* Exercise instructions
Among the records below, find the line that has "You are a GUI agent. The screenshot is 820×1180."; from there, give the lines again exactly, and stop after the line that has "[jsDelivr monthly hits] (729, 76)".

* Provided entries
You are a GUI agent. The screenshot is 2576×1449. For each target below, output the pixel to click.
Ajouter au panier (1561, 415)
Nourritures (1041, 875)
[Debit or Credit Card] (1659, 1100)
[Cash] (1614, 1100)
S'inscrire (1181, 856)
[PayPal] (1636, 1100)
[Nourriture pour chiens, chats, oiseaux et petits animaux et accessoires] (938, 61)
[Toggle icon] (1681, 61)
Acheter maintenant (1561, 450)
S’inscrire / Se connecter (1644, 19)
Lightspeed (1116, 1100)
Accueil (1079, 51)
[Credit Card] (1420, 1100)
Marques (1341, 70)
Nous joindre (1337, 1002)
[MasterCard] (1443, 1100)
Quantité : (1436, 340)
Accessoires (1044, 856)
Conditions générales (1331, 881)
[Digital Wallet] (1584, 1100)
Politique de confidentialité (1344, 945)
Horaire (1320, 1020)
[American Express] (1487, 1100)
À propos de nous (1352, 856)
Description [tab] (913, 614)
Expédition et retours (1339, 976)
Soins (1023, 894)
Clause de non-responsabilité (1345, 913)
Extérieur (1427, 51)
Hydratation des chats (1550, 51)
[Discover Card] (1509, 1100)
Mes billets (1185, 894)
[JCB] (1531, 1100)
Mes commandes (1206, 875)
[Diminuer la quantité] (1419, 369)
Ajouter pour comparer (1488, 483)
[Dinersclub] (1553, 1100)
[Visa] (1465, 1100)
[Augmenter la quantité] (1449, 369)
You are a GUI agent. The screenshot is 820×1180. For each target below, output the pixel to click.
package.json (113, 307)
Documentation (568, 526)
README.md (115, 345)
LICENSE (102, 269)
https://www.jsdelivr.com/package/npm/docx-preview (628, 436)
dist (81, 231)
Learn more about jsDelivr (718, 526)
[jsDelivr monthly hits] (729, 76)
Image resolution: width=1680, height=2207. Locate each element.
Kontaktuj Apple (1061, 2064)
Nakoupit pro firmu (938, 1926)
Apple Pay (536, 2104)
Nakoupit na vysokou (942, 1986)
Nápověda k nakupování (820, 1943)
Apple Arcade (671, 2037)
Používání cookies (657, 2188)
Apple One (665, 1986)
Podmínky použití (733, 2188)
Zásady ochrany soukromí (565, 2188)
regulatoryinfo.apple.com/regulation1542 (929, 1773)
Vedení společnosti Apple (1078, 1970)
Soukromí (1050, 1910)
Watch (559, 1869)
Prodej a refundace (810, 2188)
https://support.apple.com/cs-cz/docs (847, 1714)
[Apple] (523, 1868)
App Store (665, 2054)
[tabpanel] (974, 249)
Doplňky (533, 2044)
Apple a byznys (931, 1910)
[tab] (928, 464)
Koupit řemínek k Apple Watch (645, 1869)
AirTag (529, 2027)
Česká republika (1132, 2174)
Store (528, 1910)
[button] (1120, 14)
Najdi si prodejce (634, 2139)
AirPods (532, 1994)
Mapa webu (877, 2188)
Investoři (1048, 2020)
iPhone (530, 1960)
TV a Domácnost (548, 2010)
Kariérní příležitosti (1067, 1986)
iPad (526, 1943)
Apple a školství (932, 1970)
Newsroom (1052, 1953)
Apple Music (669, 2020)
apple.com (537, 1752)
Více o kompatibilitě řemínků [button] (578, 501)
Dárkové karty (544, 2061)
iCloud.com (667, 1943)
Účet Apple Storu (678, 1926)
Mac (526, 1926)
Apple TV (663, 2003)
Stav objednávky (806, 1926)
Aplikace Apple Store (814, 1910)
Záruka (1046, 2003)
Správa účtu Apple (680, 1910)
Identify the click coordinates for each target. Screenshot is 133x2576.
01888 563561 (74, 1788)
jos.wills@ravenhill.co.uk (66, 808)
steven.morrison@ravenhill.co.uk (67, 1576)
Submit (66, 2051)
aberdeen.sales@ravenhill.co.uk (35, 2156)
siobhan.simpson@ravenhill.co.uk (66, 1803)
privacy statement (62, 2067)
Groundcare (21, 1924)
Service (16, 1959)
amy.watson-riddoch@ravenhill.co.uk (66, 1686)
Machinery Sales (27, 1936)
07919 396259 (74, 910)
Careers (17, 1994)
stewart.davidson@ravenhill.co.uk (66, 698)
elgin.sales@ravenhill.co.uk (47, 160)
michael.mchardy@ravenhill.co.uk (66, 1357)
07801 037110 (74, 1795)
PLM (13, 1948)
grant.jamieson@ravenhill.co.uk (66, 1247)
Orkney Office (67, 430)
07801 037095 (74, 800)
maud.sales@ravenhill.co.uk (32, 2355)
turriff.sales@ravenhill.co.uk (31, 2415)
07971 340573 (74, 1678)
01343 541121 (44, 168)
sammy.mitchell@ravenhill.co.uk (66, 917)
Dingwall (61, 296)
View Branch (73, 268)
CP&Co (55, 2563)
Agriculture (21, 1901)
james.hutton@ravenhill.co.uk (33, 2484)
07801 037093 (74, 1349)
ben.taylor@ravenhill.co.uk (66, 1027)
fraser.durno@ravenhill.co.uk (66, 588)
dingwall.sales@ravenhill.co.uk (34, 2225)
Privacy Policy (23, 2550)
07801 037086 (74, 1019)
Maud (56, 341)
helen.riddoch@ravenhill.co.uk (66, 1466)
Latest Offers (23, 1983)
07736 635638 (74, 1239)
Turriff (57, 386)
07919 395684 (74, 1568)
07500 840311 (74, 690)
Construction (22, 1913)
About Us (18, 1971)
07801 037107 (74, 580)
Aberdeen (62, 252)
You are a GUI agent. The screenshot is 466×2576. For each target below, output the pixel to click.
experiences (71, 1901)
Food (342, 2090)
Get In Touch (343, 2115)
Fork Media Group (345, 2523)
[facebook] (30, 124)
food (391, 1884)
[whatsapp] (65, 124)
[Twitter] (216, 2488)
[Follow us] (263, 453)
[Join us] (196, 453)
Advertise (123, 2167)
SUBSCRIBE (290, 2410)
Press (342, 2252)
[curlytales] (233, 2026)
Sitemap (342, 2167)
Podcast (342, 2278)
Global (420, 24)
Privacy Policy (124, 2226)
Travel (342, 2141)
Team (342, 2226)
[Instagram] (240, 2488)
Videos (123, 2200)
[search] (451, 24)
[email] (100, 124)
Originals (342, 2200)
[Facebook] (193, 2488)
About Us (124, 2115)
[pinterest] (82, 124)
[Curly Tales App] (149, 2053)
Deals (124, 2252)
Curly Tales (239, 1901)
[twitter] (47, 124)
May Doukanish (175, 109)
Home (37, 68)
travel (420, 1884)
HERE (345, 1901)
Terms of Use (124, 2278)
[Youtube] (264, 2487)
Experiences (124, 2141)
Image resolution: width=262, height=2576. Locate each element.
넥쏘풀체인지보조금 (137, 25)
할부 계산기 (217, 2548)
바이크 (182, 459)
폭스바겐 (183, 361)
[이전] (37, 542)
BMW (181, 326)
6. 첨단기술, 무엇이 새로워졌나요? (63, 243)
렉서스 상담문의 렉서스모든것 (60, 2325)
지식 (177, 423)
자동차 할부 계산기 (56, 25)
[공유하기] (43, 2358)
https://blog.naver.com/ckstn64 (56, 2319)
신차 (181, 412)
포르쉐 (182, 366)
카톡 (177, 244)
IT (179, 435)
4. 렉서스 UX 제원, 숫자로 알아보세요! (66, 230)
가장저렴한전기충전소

* Response area
You are a GUI agent. The screenshot is 820×1180. For each target below, output the pixel to click.
package.json (113, 307)
Documentation (568, 526)
README.md (115, 345)
LICENSE (102, 269)
https://www.jsdelivr.com/package/npm/docx-preview (628, 436)
dist (81, 231)
Learn more about jsDelivr (718, 526)
[jsDelivr monthly hits] (729, 76)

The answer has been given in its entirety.